Their wording is actually correct. The slop output, being in principle new code, is not audited at all (and pravtically un-auditable in a reasonable time frame), so it will not have any CVEs assigned to it. A CVE is assigned when someone finds a possible vulnerability, and being a huge code base generated entirely by AI it's likely full of subtle security bugs.
they are pretty much betting the farm on security through obscurity.
 
I don't really see ripgrep's value as a "replacement", I just use it since its a dep for Doom and Dirvish. Most of the RIIR software is just kinda pointless. Fzf is alright. Zoxide is extremely overrated and also made by "ajeet" unironically. Just use sh-z. Troon software is one thing, but jeetslop? No, sir!

they are pretty much betting the farm on security through obscurity.

Why do you think there's a new database breach every other week? For small, centralized projects that actually do get reviewed, AI is a neat and useful tool, but when you have Sanjay Poojar x20 shitting out giant logs a breach is pretty much a given. At this point they may as well give out peoples' data for free on account of how many incidents there've been just this year alone.
 
Why do you think there's a new database breach every other week? For small, centralized projects that actually do get reviewed, AI is a neat and useful tool, but when you have Sanjay Poojar x20 shitting out giant logs a breach is pretty much a given. At this point they may as well give out peoples' data for free on account of how many incidents there've been just this year alone.
whenever I look at the list of data breaches I forget what year it is, because it feels like we are back in the early 2000s
 
FFmpeg is moving to Rust 🦀
1775001307913.png
 
crossposting this here because not many people check the claude thread and some people may find it interesting:

claude-code source code leaked lol

https://nitter.net/T3chFalcon/status/2038926178153529479 https://ghostarchive.org/archive/G2S5u
repos are being actively DMCA'd but people are dissecting it already
the github repos are getting DMCA'd but people are using LLMs to rewrite it in rust/python to get around it.

i see you :smug:
 
I'm sorry, what the fuck is going on with FLOSS\software\Internet.
All of a sudden everything has gone to complete shit and nobody is putting it on the news or talking about it.
Legit question: what mail chains, irc channels, forums should I be signing up for to keep up with this atrocity.

——————————

▸ ABOUT THIS EXERCISE
Resume the forum thread on software security and AI-generated code, picking up after its final post. The saved entries that come next play no part in the work.

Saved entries
——————————

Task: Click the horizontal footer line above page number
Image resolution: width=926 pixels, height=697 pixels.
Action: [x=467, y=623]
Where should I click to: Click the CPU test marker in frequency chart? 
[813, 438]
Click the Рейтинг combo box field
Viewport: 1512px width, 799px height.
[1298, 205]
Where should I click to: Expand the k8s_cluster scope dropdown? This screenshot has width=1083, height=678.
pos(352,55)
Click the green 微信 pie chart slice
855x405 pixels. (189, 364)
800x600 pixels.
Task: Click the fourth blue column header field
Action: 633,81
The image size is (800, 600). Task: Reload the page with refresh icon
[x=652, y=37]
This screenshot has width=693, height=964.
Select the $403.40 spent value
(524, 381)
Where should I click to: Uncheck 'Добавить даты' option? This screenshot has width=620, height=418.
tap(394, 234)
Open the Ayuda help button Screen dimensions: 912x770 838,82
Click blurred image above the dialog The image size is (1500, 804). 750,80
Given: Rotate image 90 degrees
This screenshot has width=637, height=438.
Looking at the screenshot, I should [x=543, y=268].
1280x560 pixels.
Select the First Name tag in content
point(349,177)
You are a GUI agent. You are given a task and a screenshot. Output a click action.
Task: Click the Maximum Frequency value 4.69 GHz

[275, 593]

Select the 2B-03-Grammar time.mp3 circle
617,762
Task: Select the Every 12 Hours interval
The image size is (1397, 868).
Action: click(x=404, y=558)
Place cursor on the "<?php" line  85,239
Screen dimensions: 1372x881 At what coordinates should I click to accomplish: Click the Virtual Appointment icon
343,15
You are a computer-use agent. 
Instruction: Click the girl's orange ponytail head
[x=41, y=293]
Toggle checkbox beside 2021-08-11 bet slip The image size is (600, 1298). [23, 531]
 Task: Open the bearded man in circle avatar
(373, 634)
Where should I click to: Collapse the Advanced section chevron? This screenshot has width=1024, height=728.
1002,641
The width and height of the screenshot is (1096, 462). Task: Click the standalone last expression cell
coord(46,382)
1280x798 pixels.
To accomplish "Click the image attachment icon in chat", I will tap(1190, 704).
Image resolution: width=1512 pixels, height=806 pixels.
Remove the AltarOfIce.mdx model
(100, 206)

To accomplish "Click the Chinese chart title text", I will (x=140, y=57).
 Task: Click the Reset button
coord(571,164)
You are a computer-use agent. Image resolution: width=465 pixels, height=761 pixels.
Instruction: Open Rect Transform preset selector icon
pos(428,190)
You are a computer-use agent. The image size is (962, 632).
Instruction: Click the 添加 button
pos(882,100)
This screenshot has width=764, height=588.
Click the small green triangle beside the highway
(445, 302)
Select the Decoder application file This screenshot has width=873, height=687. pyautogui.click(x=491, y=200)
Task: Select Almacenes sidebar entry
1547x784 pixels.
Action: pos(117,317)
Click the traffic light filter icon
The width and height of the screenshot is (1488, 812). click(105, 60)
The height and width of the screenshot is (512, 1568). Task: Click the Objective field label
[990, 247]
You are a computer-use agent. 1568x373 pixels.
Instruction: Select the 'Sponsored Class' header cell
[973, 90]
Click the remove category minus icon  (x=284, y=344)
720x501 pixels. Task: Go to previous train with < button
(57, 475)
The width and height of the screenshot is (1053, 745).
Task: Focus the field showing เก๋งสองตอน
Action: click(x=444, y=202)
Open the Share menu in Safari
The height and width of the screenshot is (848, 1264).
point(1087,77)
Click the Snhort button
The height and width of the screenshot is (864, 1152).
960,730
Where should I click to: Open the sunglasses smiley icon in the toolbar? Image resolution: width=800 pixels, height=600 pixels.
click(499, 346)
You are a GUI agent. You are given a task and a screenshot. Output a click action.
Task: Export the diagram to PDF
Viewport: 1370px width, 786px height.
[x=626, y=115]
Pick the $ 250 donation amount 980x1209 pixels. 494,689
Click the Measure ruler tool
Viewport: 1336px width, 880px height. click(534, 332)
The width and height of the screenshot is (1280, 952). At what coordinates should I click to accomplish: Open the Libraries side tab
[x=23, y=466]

——————————

▸ ANSWER SPACE
Their wording is actually correct. The slop output, being in principle new code, is not audited at all (and pravtically un-auditable in a reasonable time frame), so it will not have any CVEs assigned to it. A CVE is assigned when someone finds a possible vulnerability, and being a huge code base generated entirely by AI it's likely full of subtle security bugs.
I wouldn't be surprised if some burocratic faggot decided that untested code with 0 CVE's looks better than one that had plenty but is tested because it looks better on paper if you are retarded
 
crossposting this here because not many people check the claude thread and some people may find it interesting:


the github repos are getting DMCA'd but people are using LLMs to rewrite it in rust/python to get around it.


i see you :smug:
Is there any stable link leading to the entire leaked codebase? Useful or not, I want it in my collection.
 
Their wording is actually correct. The slop output, being in principle new code, is not audited at all (and pravtically un-auditable in a reasonable time frame), so it will not have any CVEs assigned to it. A CVE is assigned when someone finds a possible vulnerability, and being a huge code base generated entirely by AI it's likely full of subtle security bugs.
I know that. That's what I'm saying. "We used code with no known CVEs so we are not liable" is a feature. Then you never need to patch your shit and if someone did report a vulnerability, just have claude remake that section hey presto, back to 0 CVEs. All the data breaches that happen... already happen so no one will give a fuck about those.

Dude I saw this in a quoted post so the image isn't there and thought it was legitimate for a second. "But how they have so much hand tuned assembly?!". You have no idea how relieved I am it's merely the start of April.